Originally Posted by
DiabloScott
Another fruit subject to such human-assisted reproduction is the ubiquitous navel orange. It, too, was the result of a serendipitous mutation, this one from an orange tree in Brazil in the mid-1800s. Each orange on this particular tree was found to have a tiny, underdeveloped twin sharing its skin, causing a navel-like formation opposite the stem. These strange siamese citruses were much sweeter than the fruit of their parent trees, and delightfully seedless. Since the new tree was unable to reproduce naturally, caretakers amputated some of its limbs and grafted them onto other citrus trees to produce more of the desirable fruit. Even today navel oranges are produced through such botanical surgery, and all of the navel oranges everywhere are direct descendants—essentially genetic clones—of those from that original tree.

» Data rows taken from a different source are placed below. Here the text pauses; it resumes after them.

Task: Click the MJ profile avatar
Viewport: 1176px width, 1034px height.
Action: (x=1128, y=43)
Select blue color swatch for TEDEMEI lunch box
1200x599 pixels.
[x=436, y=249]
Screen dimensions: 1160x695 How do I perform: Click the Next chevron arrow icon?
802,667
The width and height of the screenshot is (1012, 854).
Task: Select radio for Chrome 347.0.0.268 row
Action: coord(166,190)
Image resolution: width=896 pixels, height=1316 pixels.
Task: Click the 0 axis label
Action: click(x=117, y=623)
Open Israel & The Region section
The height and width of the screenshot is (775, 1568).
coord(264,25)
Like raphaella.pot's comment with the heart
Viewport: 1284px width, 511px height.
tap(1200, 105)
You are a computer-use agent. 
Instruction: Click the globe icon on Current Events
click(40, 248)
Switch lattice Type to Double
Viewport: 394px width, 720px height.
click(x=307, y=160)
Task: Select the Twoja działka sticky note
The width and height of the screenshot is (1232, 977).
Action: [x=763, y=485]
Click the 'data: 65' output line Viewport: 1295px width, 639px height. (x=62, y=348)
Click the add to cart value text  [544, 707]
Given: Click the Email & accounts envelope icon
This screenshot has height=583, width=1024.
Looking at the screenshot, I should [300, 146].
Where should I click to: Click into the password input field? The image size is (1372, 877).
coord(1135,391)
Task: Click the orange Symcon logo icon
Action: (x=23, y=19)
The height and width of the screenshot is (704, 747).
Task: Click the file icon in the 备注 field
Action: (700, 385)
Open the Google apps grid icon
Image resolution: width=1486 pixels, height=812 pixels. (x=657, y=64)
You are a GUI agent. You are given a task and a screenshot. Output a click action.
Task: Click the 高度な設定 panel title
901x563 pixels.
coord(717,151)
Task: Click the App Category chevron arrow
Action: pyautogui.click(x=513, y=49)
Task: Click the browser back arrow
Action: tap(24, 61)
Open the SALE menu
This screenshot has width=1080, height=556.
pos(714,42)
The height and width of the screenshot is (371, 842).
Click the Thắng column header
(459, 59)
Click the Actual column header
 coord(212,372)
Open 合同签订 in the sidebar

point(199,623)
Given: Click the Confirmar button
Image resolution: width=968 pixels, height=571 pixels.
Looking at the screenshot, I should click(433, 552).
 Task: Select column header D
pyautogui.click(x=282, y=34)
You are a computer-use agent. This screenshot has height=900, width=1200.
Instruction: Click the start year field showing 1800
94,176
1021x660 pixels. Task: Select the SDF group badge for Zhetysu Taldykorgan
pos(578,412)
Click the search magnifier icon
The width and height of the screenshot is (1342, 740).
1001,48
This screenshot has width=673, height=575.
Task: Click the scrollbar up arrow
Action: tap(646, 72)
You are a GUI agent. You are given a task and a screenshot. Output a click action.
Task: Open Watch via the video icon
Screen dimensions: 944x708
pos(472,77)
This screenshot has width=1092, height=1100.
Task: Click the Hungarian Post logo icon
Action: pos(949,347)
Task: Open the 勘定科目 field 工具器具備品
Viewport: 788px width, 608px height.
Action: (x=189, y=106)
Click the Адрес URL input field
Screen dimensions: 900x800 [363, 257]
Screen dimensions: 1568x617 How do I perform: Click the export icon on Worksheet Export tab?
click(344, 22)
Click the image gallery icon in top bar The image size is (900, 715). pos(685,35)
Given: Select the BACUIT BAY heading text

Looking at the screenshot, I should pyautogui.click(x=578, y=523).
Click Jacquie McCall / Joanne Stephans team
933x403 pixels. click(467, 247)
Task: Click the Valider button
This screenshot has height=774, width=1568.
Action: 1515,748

Not quite what I thought, but the "underdeveloped Siamese twin" looks like it took hold somehow on my particular orange. There were a few others that were similar but not as big - this is the first year since I've had the tree that I've seen this. Reminds me of something I saw on a documentary about evolution - they had photos of a whale that had grown a partial set of rear "legs" and said that all whales have the genetic programming to have rear legs but they have also aquired programming to stunt the growth of those legs but sometimes there's a bug and you get vestigial legs (or organs or whatever in other species).
And yes, my daughter called it "the pooping orange".
I was going to say that maybe the cold kicked the fruiting hormone into overdrive, but that is interesting about the siamese fruit. Never heard that before!